After locating the line containing "1456x820 pixels. At" in the entries below, please write out that line and the rest through the end exactly. Omit pictures.

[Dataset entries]
· · · · ·
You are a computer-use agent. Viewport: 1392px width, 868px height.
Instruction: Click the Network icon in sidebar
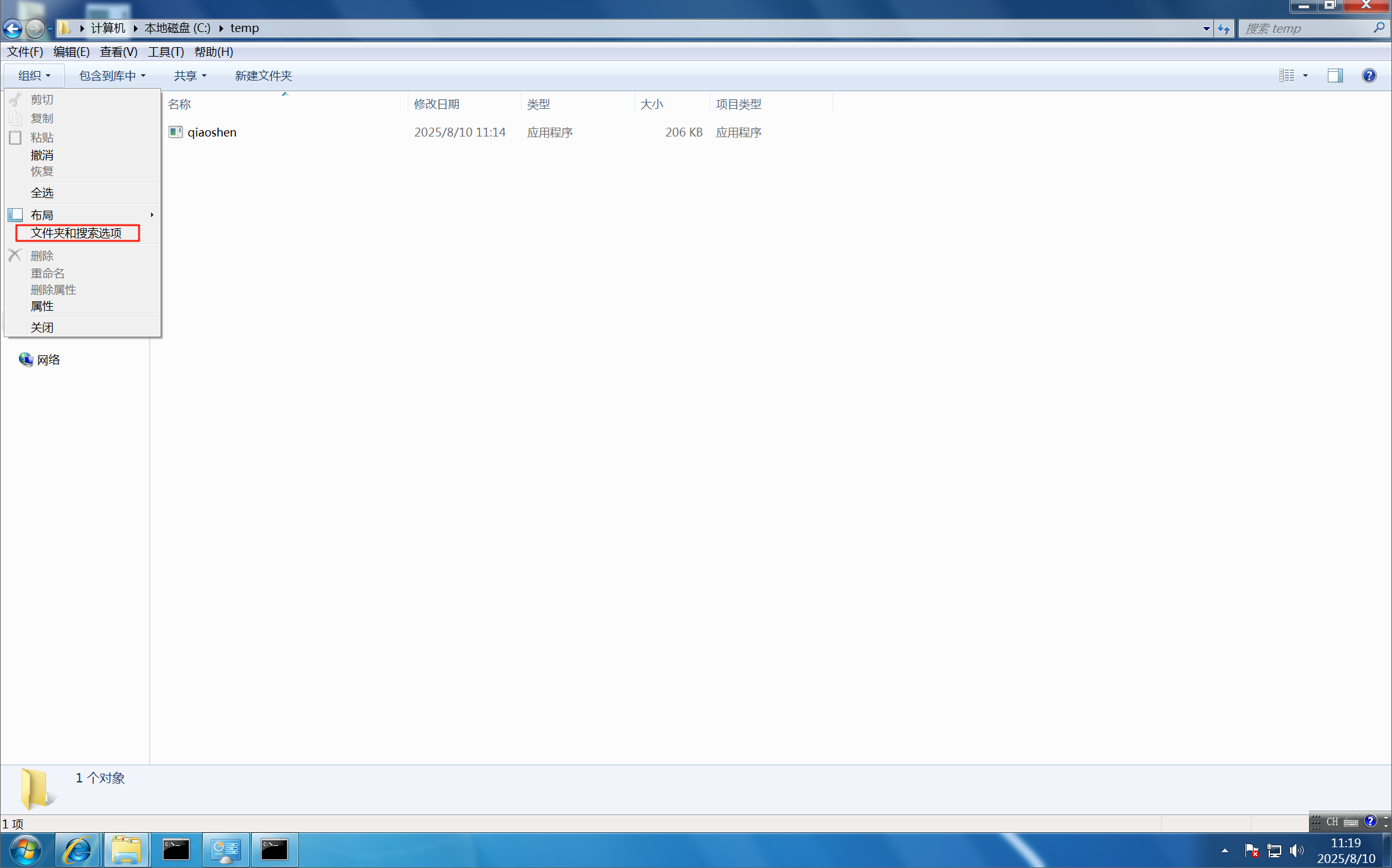[26, 359]
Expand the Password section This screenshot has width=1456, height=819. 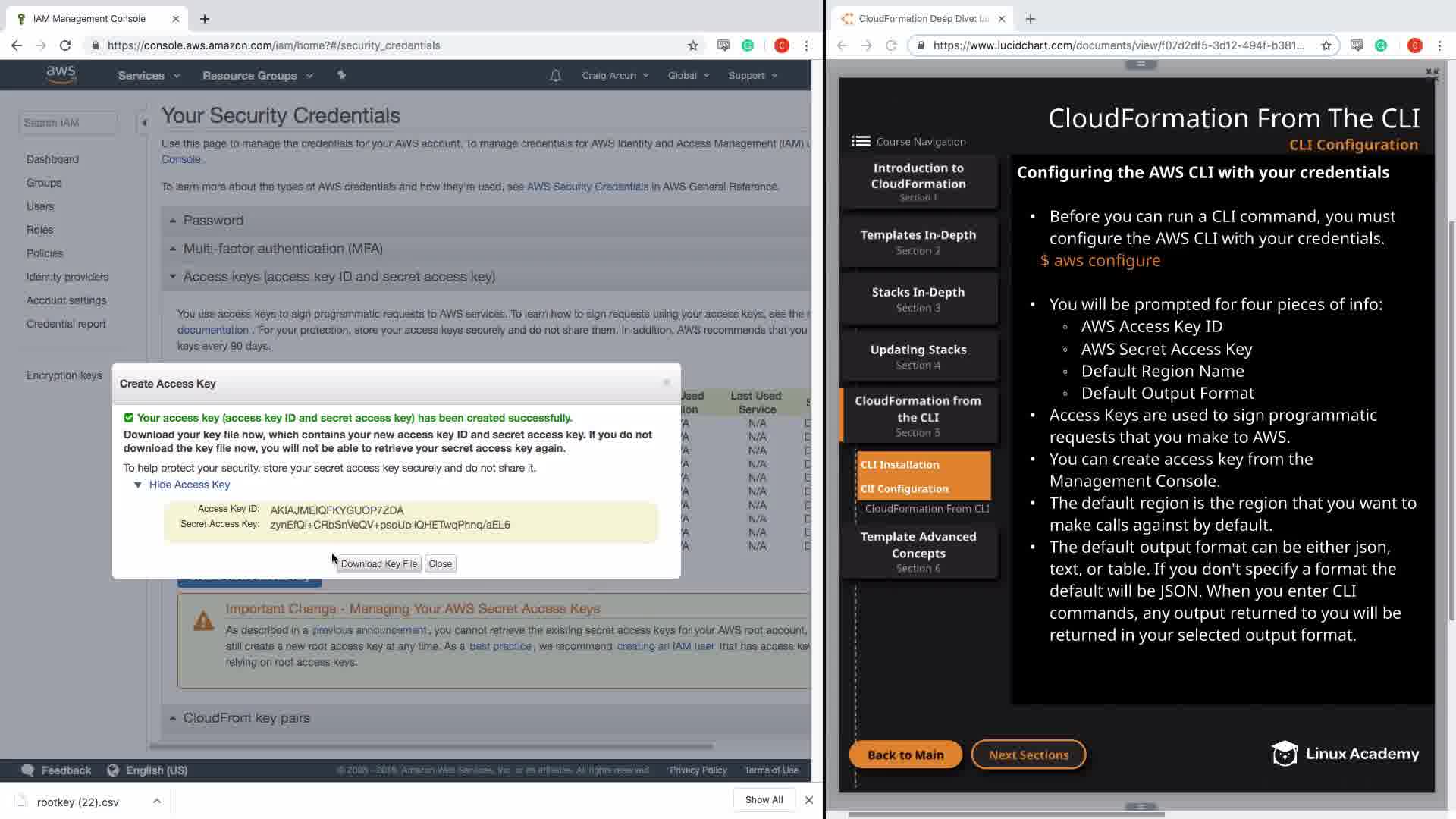(212, 221)
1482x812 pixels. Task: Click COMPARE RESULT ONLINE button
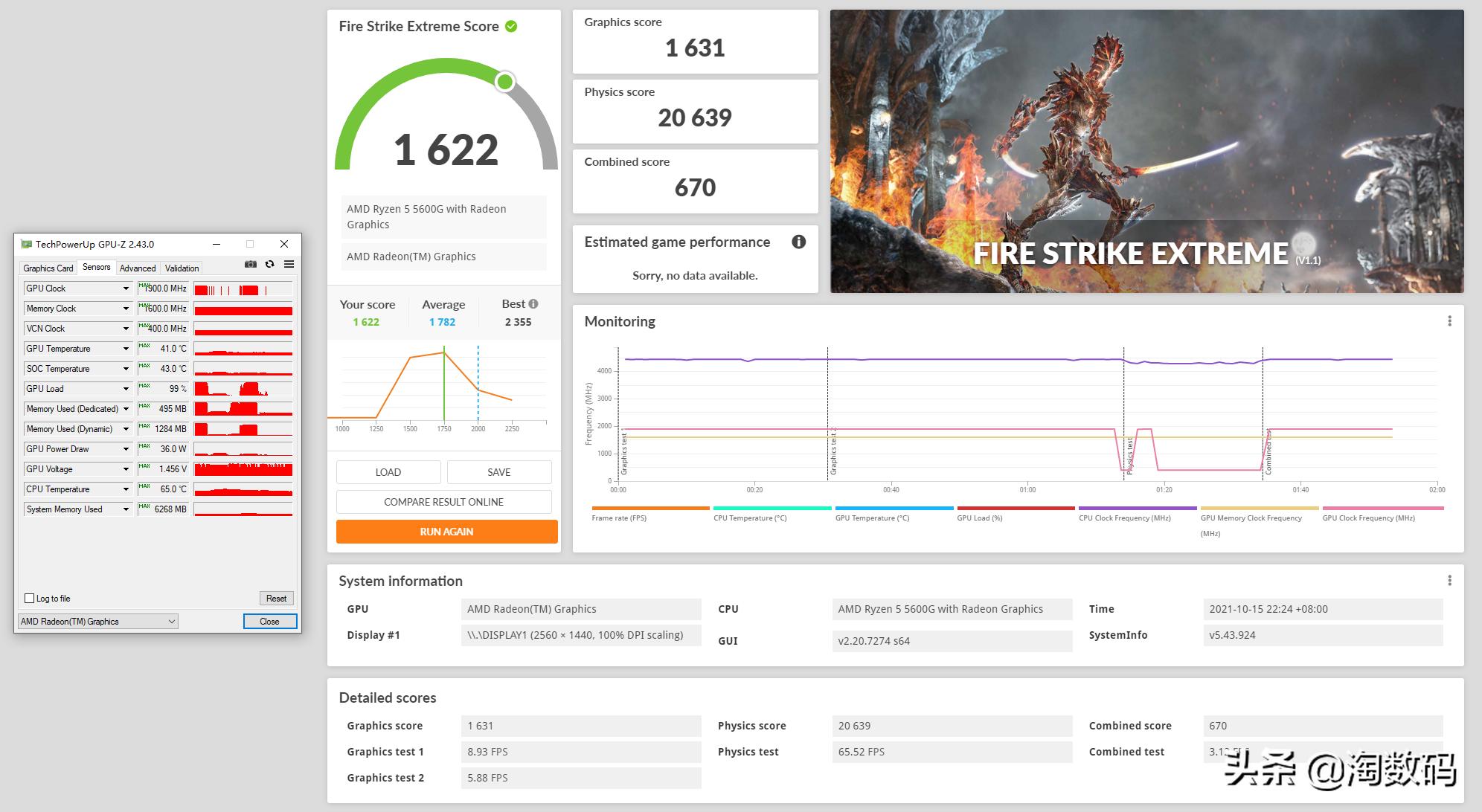point(443,502)
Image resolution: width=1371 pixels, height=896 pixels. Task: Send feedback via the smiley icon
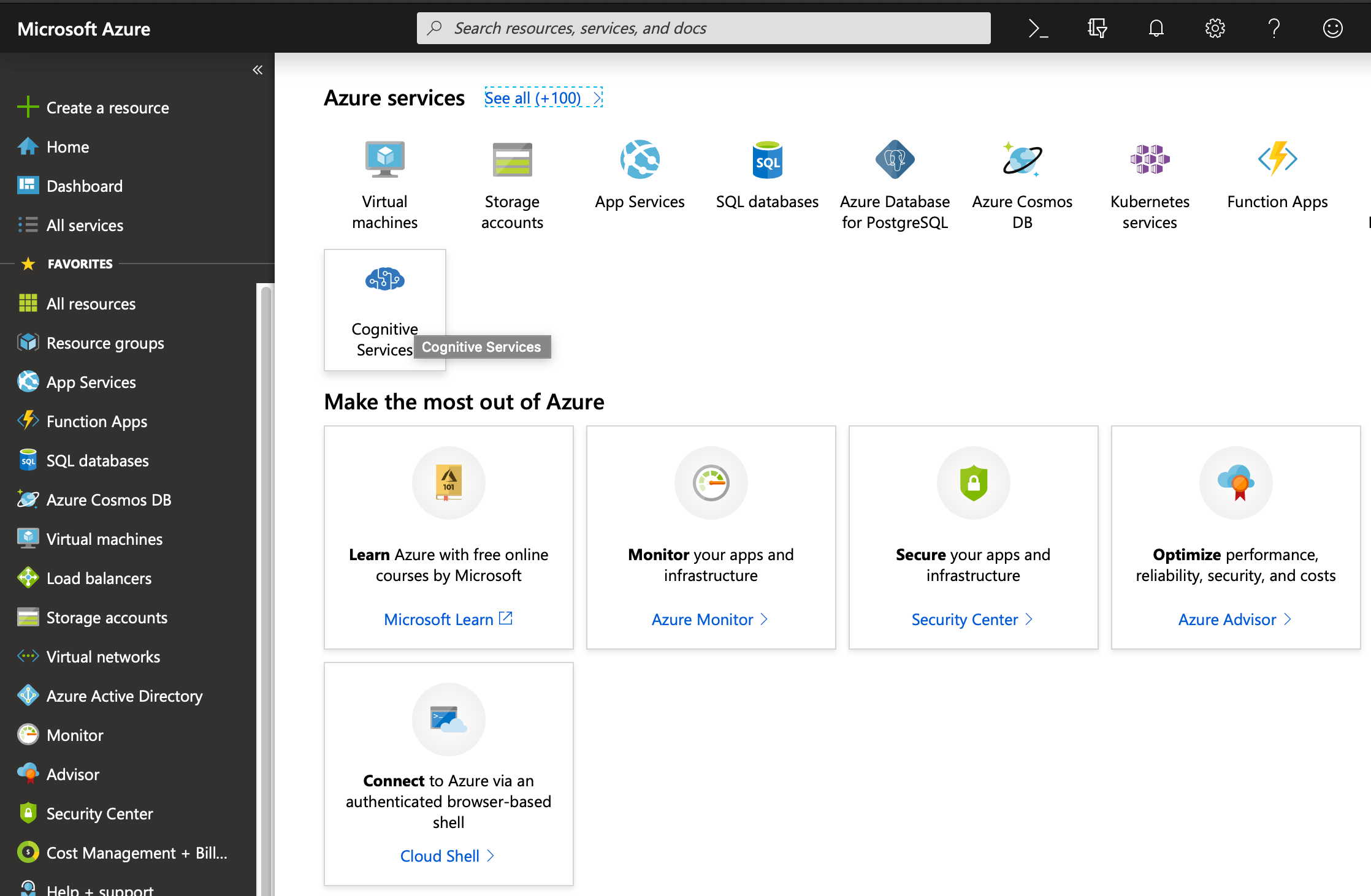click(x=1332, y=28)
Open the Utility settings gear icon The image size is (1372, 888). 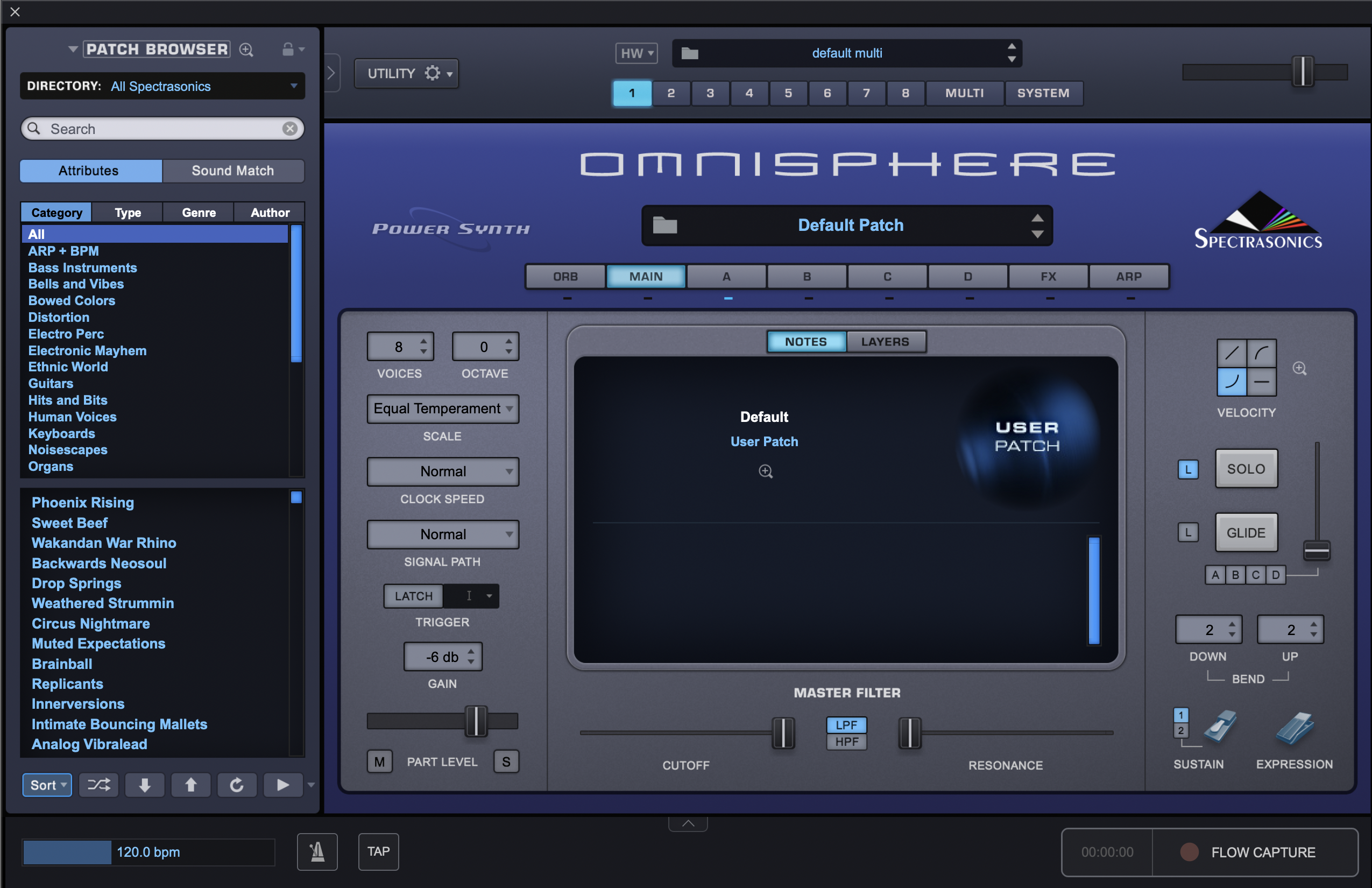[x=432, y=73]
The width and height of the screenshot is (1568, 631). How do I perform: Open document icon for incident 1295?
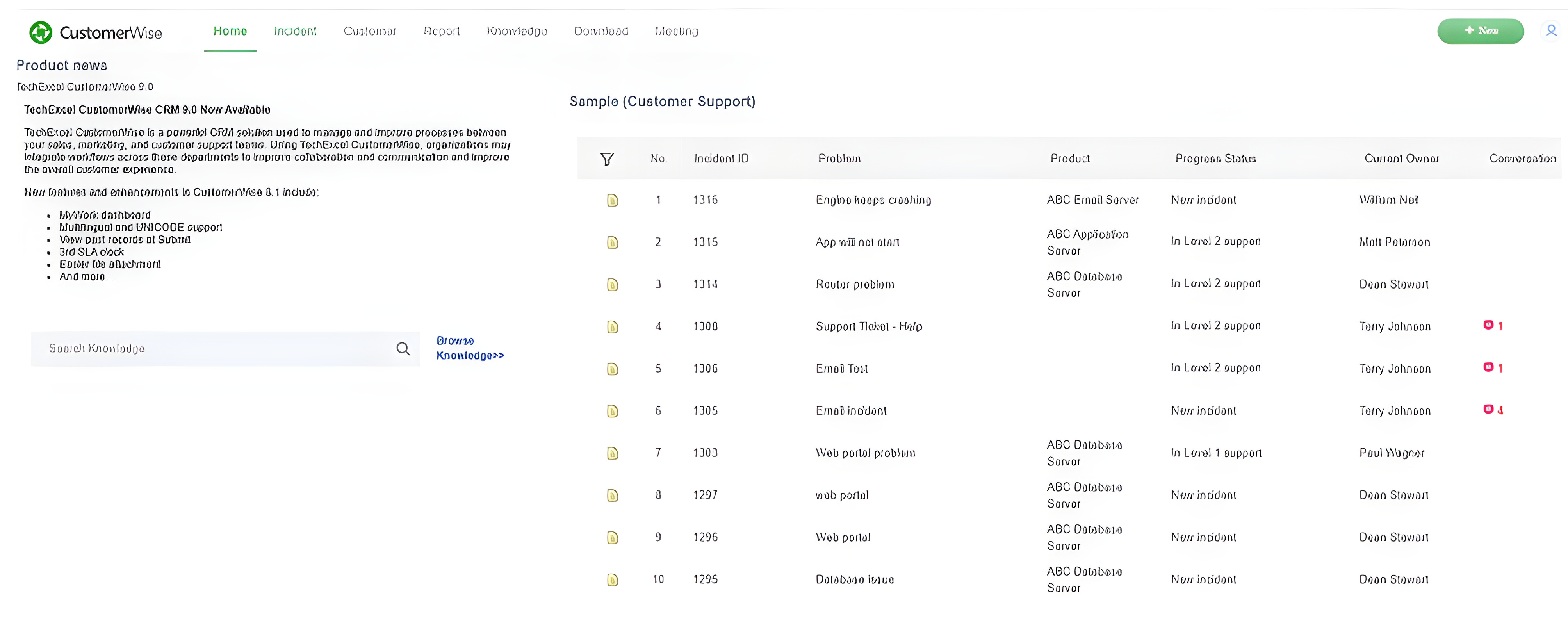[x=612, y=579]
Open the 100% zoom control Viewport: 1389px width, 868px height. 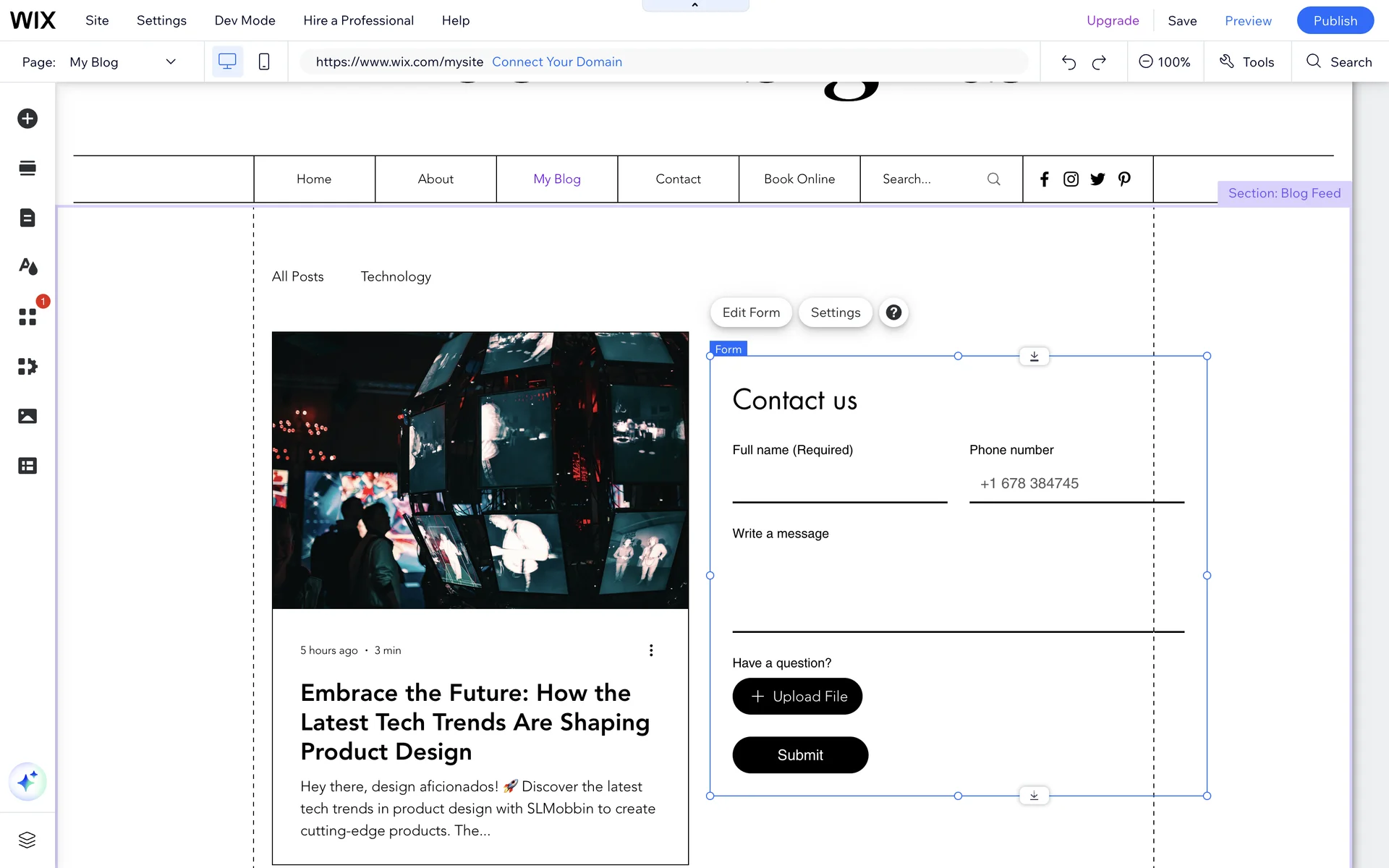tap(1165, 62)
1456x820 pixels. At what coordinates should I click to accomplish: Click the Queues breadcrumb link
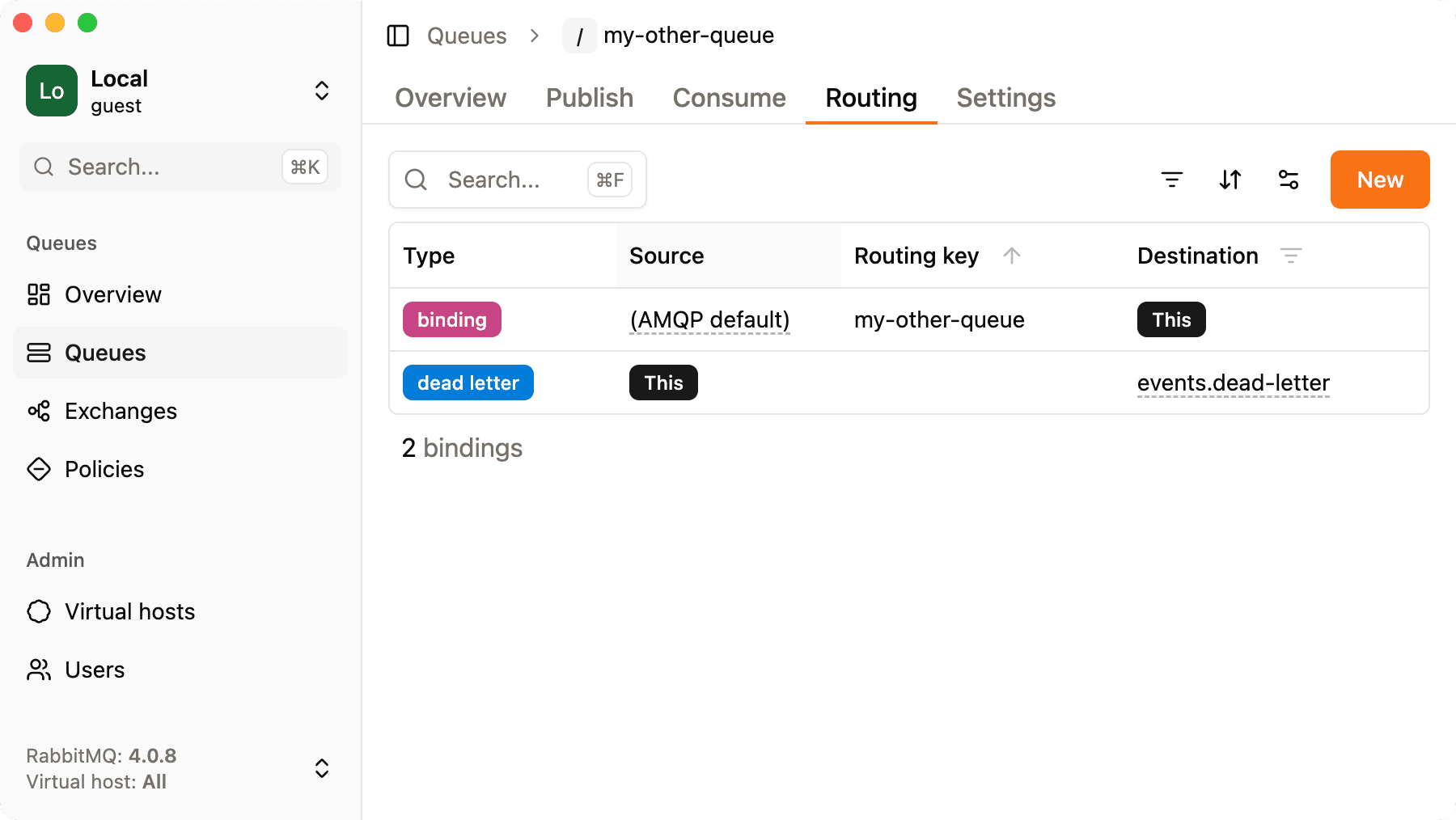[x=466, y=36]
· · · · ·
# Task result:
1456x820 pixels. At what coordinates should I click to accomplish: Click the Queues breadcrumb link
[x=466, y=36]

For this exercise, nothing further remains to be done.